ZU LESENDER TEXT =>

Naheliegend mag – angesichts der Regierungskrise, in der sich ÖVP und Grüne noch ob der ÖVP-Affäre vor wenigen Wochen wiederfanden – auch die Annahme sein, dass der türkise Kanzler, der seinem Vorgänger und ÖVP-Obmann Sebastian Kurz die Stange hält, den Grünen Minister habe auflaufen lassen. „Die Spekulationen sind aus meiner Sicht müßig, denn der Kommunikationsschaden ist so oder so massiv“, sagte der Politologe dazu.

Es gebe ja nur zwei Möglichkeiten, so der Experte: „Erstens: Die Koordination der Regierungskommunikation funktioniert ungewollt nicht, man schafft es nicht. Oder zweitens: Es funktioniert gewollt nicht, man spielt politische Strategiespielchen mitten am Höhenpunkt der Pandemie“, führte Filzmaier aus. „Beides ist gleichermaßen schlimm.“

„Das nächste Problem droht“

Auch das „nächste Problem“ drohe der Regierung dem Politologen zufolge bereits. Sollten die jetzigen Maßnahmen nicht reichen, dann hat die Regierung – sowohl jene unter Schallenberg wie auch schon jene unter Kurz – ihre Kommunikation „in eine Sackgasse manövriert“. Entweder müsse sie dann Maßnahmen setzen, die sie als „wortbrüchig“ oder „gar als Lügner“ dastehen lasse (etwa bei einem Lockdown für alle oder einer generellen Impfpflicht) – „oder sie macht das nicht, hat nichts mehr in der Hand und muss für den Fall, dass die jetzigen Maßnahmen nicht wirken – mehr Tote in Kauf nehmen“.

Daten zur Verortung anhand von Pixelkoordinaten
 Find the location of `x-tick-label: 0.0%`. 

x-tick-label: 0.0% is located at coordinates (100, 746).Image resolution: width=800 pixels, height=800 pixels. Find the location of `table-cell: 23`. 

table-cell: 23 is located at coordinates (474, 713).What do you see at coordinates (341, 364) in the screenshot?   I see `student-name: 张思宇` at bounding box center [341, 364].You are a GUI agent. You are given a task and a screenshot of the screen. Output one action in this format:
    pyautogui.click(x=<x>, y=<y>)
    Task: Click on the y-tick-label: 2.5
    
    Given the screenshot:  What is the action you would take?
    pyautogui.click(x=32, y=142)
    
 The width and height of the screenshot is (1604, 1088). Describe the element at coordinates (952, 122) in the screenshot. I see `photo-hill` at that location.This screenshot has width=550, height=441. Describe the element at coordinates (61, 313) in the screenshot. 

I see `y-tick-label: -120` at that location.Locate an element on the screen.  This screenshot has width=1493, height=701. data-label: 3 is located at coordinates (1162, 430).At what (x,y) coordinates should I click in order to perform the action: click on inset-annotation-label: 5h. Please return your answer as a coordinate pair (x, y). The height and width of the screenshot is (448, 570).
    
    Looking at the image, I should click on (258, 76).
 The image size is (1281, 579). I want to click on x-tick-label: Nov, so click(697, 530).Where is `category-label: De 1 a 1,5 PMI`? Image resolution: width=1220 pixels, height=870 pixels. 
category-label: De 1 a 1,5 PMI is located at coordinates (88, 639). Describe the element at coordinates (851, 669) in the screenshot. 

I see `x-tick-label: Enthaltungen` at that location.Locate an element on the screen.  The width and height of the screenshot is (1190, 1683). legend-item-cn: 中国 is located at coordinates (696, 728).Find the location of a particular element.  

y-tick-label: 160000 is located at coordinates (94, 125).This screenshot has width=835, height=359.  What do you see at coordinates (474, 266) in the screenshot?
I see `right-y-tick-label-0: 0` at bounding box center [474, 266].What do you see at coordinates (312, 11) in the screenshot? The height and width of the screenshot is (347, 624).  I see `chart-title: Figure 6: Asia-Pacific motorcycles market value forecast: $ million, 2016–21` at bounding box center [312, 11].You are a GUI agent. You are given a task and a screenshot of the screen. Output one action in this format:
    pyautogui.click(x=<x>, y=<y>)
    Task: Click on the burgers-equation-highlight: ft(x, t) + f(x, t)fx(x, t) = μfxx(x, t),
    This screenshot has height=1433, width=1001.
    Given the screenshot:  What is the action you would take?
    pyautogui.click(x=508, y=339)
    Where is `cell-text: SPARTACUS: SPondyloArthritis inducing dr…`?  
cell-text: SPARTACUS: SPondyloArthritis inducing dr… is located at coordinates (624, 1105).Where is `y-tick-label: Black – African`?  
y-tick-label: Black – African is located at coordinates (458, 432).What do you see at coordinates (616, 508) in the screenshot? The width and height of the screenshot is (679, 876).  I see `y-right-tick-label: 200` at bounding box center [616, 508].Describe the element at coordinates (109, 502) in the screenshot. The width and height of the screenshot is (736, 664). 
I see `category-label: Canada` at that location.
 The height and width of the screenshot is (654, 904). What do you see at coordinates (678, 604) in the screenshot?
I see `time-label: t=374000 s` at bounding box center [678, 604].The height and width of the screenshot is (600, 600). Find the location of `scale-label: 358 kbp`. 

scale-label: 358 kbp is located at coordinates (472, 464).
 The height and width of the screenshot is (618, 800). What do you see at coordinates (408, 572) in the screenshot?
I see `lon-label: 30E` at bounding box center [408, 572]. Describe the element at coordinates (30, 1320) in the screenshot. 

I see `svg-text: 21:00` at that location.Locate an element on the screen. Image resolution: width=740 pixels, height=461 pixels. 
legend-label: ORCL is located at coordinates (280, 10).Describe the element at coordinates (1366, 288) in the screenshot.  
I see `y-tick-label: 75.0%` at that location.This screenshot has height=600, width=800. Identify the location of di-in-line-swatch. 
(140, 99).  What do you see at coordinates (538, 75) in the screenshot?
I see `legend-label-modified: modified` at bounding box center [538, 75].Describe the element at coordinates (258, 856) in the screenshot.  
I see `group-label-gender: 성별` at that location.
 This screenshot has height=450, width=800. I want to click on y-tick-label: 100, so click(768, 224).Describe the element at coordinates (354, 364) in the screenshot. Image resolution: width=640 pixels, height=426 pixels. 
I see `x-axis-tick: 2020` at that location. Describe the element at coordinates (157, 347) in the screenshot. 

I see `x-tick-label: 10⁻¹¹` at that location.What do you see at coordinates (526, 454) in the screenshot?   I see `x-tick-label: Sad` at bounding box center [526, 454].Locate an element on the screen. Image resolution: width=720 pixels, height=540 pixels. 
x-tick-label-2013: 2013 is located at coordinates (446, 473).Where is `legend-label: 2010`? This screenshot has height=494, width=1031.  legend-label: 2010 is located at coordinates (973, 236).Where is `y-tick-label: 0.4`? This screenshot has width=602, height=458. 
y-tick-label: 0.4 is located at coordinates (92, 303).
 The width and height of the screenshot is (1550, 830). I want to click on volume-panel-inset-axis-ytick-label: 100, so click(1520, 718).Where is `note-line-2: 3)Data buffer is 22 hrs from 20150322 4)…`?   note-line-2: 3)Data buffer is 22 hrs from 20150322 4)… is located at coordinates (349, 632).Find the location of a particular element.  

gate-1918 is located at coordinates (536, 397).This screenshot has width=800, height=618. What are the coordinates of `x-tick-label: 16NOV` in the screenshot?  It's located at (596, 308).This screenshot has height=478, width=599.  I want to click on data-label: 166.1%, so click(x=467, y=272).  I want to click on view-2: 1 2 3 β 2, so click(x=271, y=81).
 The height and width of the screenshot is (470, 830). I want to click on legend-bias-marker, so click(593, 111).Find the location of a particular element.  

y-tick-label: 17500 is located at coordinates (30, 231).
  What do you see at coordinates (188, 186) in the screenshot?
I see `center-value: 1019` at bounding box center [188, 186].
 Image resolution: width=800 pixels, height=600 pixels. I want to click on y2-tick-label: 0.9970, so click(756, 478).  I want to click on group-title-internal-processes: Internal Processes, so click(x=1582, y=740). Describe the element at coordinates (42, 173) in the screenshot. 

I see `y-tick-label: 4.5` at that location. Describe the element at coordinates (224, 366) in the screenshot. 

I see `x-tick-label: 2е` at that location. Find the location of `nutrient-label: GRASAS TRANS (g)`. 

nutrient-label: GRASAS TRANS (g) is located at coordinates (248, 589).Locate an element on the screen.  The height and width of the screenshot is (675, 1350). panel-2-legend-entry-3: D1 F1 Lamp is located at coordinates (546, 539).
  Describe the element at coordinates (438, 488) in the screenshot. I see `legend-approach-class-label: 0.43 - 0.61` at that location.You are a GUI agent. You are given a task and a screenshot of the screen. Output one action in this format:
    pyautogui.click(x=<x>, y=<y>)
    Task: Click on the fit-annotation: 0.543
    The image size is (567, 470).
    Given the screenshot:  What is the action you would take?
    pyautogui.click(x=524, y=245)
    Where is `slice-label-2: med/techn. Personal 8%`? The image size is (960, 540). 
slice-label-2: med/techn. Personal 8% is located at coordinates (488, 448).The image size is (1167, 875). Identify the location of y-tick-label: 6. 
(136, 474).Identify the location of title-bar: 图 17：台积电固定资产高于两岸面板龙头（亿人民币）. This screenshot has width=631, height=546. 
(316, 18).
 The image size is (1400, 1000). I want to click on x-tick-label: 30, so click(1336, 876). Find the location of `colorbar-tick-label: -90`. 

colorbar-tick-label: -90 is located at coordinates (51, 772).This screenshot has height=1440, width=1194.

IHRE AUFGABEN =>
A - Übertragen Sie aus dem Text über die Regierungskommunikation den folgenden Satz ins Englische: »Auch das „nächste Problem“ drohe der Regierung dem Politologen zufolge bereits.«
B - Führen Sie den Text über die Regierungskommunikation im Anschluss an seinen letzten Satz weiter.
Die Einträge stehen in keinem Zusammenhang mit dem Text über die Regierungskommunikation.

ERGEBNISSE JE AUFGABE =>
A - According to the political scientist, the "next problem" is also already looming for the government.

B -
„Von allen guten Geistern verlassen“

Kritische Worte fand am Freitag auch die Opposition. SPÖ-Bundesgeschäftsführer Christian Deutsch kritisierte abermals das seiner Meinung nach katastrophale CoV-Management der Regierung. Dass Schallenberg und Mückstein sich bei einem so wichtigen Thema wie beim Lockdown offen widersprechen, zeige, dass die Regierung auch nach 20 Monaten Pandemieerfahrung nicht gescheiter geworden und heillos überfordert sei.

„Diese Bundesregierung ist von allen guten Geistern verlassen“, kommentierte FPÖ-Chef Herbert Kickl die Pläne. Mit der Impfpflicht für Mitarbeiter im Gesundheitsbereich breche die Regierung das oftmals abgegebene Versprechen, wonach es zu keiner Impfpflicht in Österreich kommen werde, meinte Kickl, für den die Maßnahme „an Absurdität nicht zu überbieten“ ist. Im Gesundheitsbereich fehlten Hunderte Mitarbeiter, mit der Impfpflicht würden weitere das Handtuch werfen, „weil sie sich nicht in eine Impfung treiben lassen wollen“, befürchtete der FPÖ-Obmann.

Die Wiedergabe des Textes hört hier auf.